Task: What is the number of lines in the entries that include the word "screenshot"? Respond with the number only.
━━━ Information ━━━
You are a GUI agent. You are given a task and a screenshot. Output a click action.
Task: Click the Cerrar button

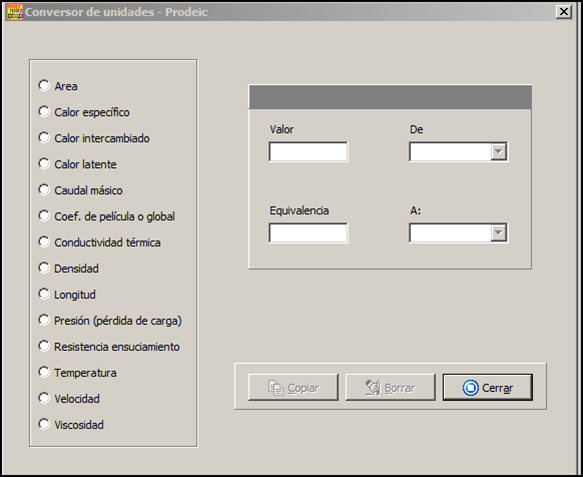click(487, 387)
━━━
━━━ Information ━━━
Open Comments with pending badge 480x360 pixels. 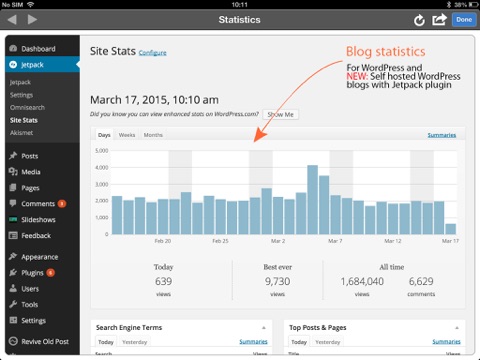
━━━
━━━ Information ━━━
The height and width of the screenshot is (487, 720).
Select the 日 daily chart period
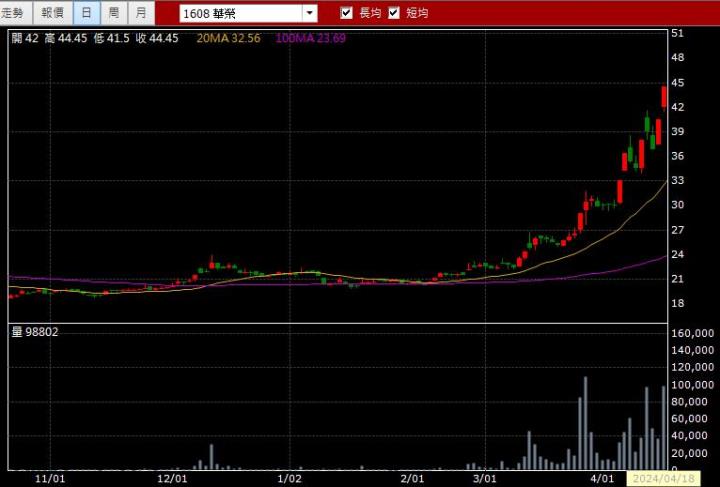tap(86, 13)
━━━
Worked solution: 2